Expectations about a food’s satiating capacity predict self-selected portion size, food intake and food choice. However, two individuals might have a similar expectation, but one might be extremely confident while the other might be guessing. It is unclear whether confidence about an expectation affects adjustments in energy intake at a subsequent meal. In a randomized cross-over design, 24 subjects participated in three separate breakfast sessions, and were served a low-energy-dense preload (53 kcal/100 g), a high-energy-dense preload (94 kcal/100 g), or no preload. Subjects received ambiguous information about the preload’s satiating capacity and rated how confident they were about their expected satiation before consuming the preload in its entirety. They were served an ad libitum test meal 30 min later. Confidence ratings were negatively associated with energy compensation after consuming the high-energy-dense preload (r = −0.61; p = 0.001). The same relationship was evident after consuming the low-energy-dense preload, but only after controlling for dietary restraint, hunger prior to, and liking of the test meal (p = 0.03). Our results suggest that confidence modifies short-term controls of food intake by affecting energy compensation. These results merit consideration because imprecise caloric compensation has been identified as a potential risk factor for a positive energy balance and weight gain.

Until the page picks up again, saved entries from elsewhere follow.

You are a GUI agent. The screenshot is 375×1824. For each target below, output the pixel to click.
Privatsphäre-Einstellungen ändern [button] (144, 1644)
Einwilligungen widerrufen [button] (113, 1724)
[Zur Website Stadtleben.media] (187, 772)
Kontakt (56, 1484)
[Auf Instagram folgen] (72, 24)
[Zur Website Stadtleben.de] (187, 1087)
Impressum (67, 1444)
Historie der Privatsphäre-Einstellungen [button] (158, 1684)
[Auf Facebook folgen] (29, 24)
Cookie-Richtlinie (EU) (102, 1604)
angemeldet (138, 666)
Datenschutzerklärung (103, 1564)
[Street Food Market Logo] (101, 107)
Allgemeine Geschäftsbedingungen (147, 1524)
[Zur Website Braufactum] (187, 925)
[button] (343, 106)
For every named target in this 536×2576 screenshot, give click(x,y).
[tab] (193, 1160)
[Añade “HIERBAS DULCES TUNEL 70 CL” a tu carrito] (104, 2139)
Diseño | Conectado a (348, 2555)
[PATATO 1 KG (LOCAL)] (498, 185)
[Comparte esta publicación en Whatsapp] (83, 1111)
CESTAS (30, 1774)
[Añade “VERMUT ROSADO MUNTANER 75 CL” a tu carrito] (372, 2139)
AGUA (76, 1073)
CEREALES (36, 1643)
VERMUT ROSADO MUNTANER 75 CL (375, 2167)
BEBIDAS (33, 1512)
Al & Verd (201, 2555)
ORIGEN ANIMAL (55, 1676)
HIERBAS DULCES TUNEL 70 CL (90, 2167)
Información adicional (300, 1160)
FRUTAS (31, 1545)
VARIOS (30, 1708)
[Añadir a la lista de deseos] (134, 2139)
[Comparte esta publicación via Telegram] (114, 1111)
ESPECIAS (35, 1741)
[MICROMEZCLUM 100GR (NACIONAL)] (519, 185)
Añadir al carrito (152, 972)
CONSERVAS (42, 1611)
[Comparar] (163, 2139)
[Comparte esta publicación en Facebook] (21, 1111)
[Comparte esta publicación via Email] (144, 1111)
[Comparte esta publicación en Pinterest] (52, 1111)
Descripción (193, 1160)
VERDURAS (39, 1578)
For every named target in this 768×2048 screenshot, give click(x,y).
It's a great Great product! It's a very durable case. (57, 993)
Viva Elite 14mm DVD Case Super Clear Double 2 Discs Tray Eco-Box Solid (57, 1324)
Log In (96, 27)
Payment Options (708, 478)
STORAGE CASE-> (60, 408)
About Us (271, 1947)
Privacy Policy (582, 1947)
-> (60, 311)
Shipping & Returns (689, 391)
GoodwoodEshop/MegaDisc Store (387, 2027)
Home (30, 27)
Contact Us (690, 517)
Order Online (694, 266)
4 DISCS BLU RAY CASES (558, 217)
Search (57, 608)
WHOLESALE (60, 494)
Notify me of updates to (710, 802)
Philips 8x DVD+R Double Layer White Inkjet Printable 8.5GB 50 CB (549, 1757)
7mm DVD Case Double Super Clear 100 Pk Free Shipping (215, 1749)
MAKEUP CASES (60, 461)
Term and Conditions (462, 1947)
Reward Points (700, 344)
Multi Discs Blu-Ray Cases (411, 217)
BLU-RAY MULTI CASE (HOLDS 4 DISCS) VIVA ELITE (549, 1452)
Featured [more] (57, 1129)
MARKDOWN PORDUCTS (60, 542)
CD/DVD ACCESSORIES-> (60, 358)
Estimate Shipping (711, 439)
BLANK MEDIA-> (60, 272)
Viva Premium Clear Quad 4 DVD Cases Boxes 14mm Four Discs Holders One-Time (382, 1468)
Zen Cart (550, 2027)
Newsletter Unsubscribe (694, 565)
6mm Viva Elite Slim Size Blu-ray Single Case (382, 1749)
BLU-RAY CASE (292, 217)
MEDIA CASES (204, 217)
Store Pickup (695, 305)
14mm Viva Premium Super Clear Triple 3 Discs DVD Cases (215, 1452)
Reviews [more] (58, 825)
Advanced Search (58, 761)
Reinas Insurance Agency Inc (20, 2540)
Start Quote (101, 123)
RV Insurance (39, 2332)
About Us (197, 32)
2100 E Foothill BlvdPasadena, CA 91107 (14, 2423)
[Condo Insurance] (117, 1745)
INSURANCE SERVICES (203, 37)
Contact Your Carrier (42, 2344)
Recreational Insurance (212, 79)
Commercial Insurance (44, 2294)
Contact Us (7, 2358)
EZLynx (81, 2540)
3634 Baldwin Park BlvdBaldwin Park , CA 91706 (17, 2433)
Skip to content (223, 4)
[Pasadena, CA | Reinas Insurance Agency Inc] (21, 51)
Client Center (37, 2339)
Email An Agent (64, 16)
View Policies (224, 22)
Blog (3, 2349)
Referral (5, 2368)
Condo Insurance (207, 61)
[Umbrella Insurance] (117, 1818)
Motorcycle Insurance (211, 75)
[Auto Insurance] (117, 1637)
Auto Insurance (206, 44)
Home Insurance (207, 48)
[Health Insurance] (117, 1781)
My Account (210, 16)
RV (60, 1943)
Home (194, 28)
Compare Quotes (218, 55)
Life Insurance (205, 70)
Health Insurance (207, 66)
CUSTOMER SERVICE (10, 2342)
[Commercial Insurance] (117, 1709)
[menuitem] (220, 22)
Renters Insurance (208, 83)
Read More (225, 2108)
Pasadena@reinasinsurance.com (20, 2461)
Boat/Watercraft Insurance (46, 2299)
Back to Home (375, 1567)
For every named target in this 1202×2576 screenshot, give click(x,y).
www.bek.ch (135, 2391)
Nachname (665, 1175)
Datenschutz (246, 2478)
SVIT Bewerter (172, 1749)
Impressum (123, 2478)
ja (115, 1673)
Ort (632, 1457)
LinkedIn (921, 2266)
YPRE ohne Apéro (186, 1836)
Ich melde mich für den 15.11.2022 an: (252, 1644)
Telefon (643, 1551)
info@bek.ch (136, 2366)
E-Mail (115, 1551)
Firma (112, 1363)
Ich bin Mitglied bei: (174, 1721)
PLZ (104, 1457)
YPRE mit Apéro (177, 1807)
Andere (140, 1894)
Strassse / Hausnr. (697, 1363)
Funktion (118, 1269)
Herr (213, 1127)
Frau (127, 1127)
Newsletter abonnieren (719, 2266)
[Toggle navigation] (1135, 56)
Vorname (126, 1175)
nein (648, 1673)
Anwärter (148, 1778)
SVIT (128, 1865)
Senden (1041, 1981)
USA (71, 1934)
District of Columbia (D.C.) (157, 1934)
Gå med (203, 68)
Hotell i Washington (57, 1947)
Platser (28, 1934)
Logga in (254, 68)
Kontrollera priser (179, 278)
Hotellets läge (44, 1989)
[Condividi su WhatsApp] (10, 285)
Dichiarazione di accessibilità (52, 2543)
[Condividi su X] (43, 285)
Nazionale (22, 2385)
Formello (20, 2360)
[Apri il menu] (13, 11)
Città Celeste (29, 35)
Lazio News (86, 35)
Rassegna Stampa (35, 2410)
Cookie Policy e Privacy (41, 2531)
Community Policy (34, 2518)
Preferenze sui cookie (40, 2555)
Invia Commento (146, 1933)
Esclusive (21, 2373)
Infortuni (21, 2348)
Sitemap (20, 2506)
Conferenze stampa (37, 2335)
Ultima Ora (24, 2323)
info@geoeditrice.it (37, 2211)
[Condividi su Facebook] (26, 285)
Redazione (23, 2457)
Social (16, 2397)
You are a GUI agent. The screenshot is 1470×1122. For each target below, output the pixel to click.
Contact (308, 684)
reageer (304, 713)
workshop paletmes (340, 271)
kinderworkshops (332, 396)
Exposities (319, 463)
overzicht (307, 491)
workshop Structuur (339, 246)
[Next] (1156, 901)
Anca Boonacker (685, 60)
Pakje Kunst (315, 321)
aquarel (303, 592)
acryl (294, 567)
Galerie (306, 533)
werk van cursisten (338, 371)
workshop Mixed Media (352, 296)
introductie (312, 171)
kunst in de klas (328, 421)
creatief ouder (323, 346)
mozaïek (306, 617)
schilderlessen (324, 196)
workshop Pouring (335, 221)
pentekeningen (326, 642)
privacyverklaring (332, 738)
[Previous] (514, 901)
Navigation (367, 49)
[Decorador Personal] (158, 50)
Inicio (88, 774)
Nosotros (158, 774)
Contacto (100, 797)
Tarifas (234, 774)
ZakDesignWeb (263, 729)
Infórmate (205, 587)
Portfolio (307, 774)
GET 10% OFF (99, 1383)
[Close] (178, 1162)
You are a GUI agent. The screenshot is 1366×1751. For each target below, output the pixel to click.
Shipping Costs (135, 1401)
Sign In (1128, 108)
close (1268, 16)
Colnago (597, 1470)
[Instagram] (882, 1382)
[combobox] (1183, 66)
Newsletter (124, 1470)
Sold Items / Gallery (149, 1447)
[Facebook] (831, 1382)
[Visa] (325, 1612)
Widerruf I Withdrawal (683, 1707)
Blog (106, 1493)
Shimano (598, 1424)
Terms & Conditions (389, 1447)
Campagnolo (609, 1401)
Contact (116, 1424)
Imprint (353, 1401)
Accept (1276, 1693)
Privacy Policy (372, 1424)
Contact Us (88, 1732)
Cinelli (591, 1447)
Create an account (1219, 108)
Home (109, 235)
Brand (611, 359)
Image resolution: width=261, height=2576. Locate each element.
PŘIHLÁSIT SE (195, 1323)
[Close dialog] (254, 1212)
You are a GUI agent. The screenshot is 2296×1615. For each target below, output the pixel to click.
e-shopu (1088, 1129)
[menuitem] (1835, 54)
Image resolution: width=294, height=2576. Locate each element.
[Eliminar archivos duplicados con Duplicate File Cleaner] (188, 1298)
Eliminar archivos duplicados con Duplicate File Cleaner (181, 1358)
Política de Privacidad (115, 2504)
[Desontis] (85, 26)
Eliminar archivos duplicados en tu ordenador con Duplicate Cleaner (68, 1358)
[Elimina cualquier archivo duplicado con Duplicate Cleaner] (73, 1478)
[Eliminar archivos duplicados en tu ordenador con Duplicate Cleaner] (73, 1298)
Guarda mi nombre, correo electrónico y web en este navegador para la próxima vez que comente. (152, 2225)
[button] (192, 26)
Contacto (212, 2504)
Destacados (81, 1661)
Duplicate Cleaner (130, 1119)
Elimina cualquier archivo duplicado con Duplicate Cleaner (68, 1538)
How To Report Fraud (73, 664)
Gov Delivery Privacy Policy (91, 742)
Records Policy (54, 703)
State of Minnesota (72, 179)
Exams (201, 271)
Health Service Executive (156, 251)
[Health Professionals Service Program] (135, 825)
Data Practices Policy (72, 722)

'I could eat a horse!': Meal planning determines meal size

Evidence that our food environment can affect meal size is often taken to indicate a failure of ‘conscious control’. By contrast, our research suggests that ‘expected satiation’ (fullness that a food is expected to confer) predicts self-selected meal size. However, the role of meal planning as a determinant of actual meal size remains unresolved, as does the extent to which meal planning is commonplace outside the laboratory. Here, we quantified meal planning and its relation to meal size in a large-cohort study. Participants (N= 764; 25.6 yrs, 78% female) completed a questionnaire containing items relating to their last meal. The majority (91%) of meals were consumed in their entirety. Furthermore, in 92% of these cases the participants decided to consume the whole meal, even before it began. A second major objective was to explore the prospect that meal plans are revised based on within-meal experience (e.g., development of satiation). Only 8% of participants reported ‘unexpected’ satiation that caused them to consume less than anticipated. Moreover, at the end of the meal 57% indicated that they were not fully satiated, and 29% continued eating beyond comfortable satiation (often to avoid wasting food). This pattern was neither moderated by BMI nor dieting status, and was observed across meal types. Together, these data indicate that meals are often planned and that planning corresponds closely with amount consumed. By contrast, we find limited evidence for within-meal modification of these plans, suggesting that ‘pre-meal cognition’ is an important determinant of meal size in humans.